The amendments state that disclosure should be made only where there is a serious risk to individuals. Again we face the problems of definition. But I cannot accept that where the commission has clear evidence of a threat to health, falling short of death or serious harm, it should overlook it. The commission will have experienced clinicians on its team who will be able to decide whether there is such a risk to health and safety that information about an individual should be disclosed. I can tell the Committee that similar provisions also apply to the health service commissioner who is not limited to disclosure in cases where there is a risk of death or serious harm.

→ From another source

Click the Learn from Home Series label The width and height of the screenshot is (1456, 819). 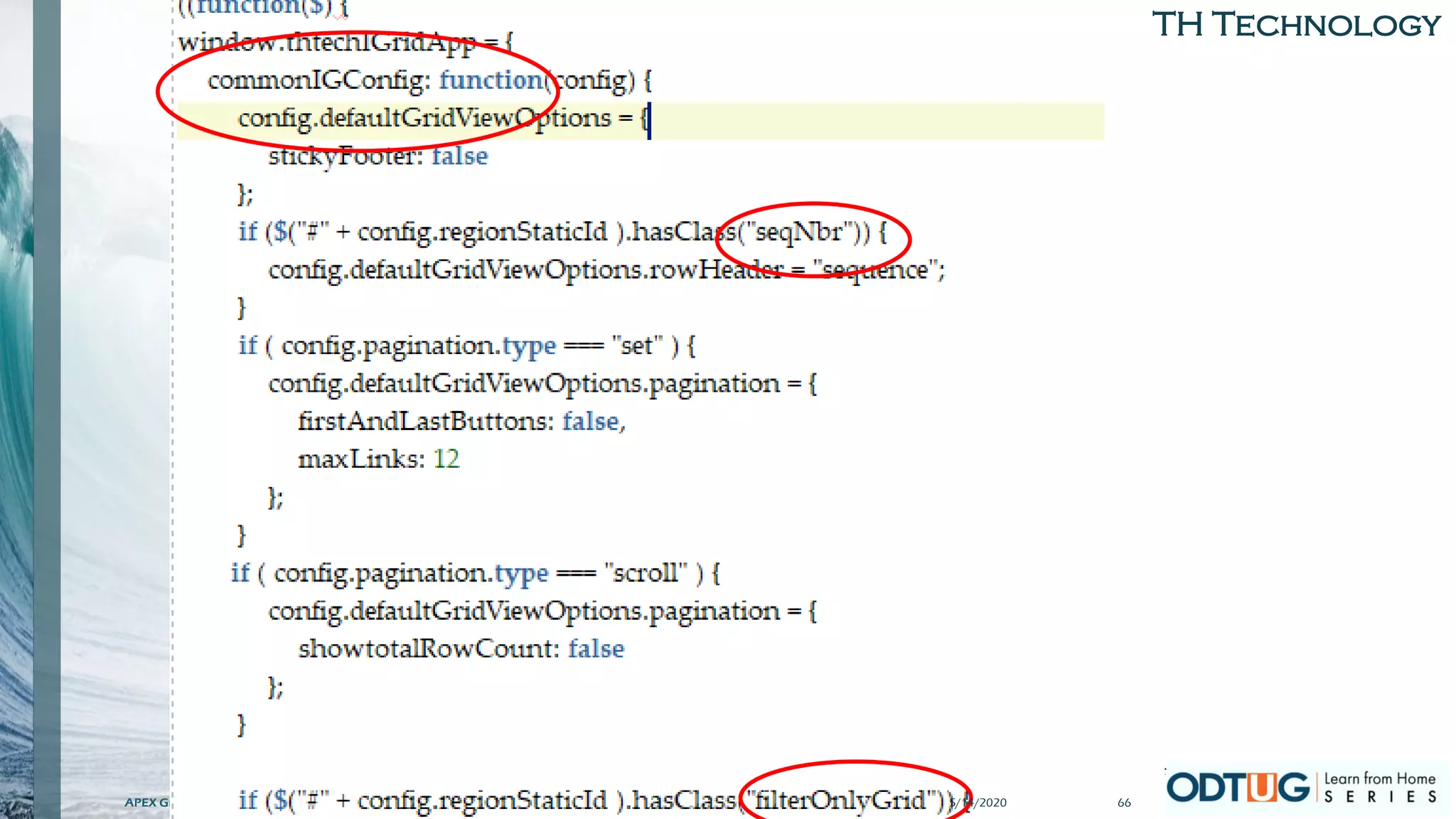click(1379, 788)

It may help the Committee if I add that we are satisfied that these provisions are consistent with the European Convention on Human Rights which concerns the right to respect for private life. The article provides that a public authority may not interfere with the right unless such interference is in accordance with the law and necessary in a democratic society in the interests of, among other things, public safety or for the protection of health. We consider the provisions in the Bill fall within that exception. I should like to make it clear that it is not the intention that the commission will name and shame individuals, but it must be able to pass information to the appropriate people or bodies when that is in the best public interest.

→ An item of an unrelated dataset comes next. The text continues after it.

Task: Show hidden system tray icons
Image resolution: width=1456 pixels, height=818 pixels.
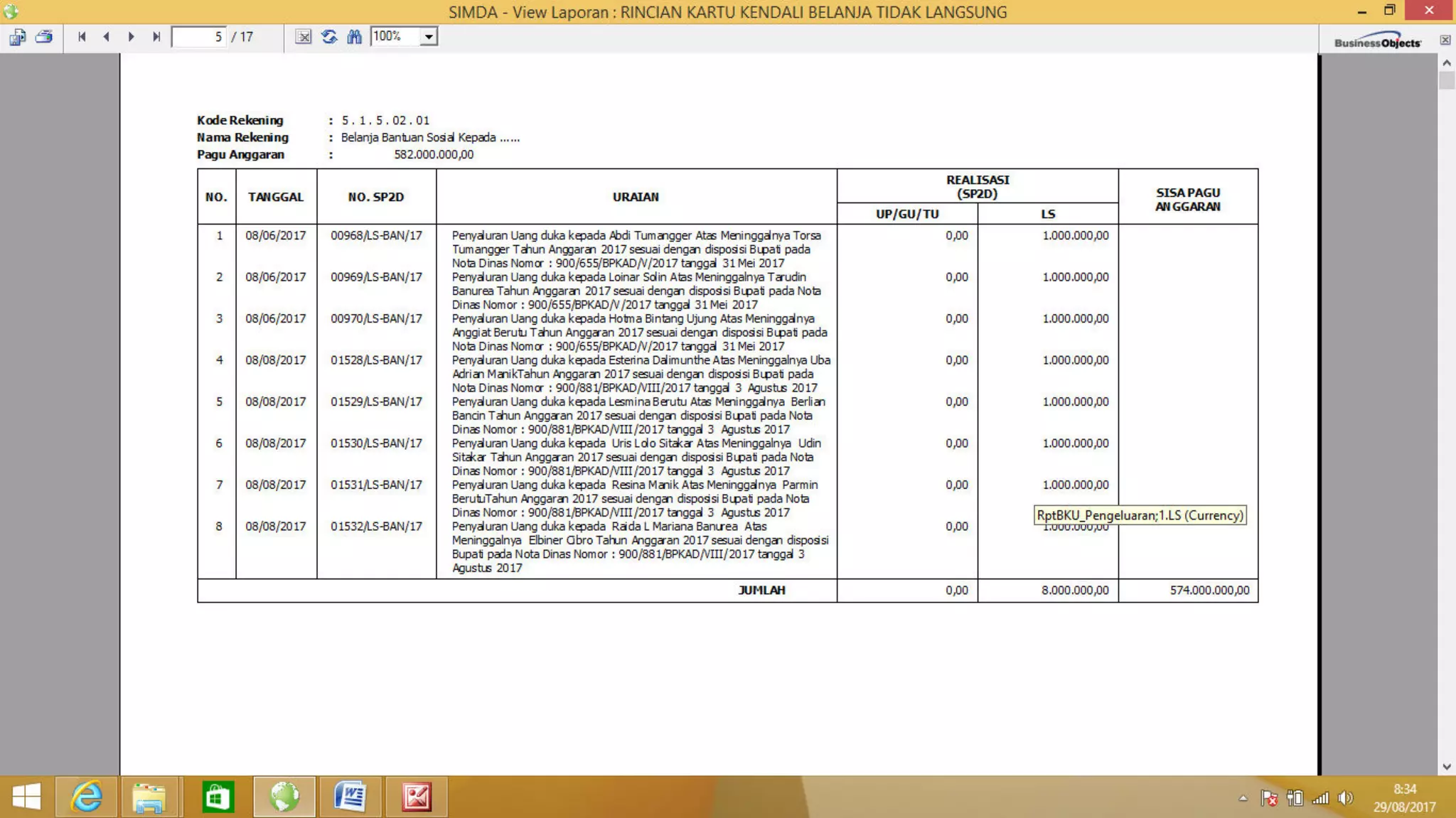Action: tap(1243, 798)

In discussion we have been carefully through the clauses. In phrasing them we have sought to strike the right balance between safeguarding patient confidentiality and allowing the commission to act in the best interests of patients and the public.

Some points were raised in respect of which we would wish to consider further safeguards either through regulations or guidance. I hope that the Committee will consider that that will correct any imbalance it feels exists on the face of the Bill and I hope that the noble Lord will feel able to withdraw his amendment.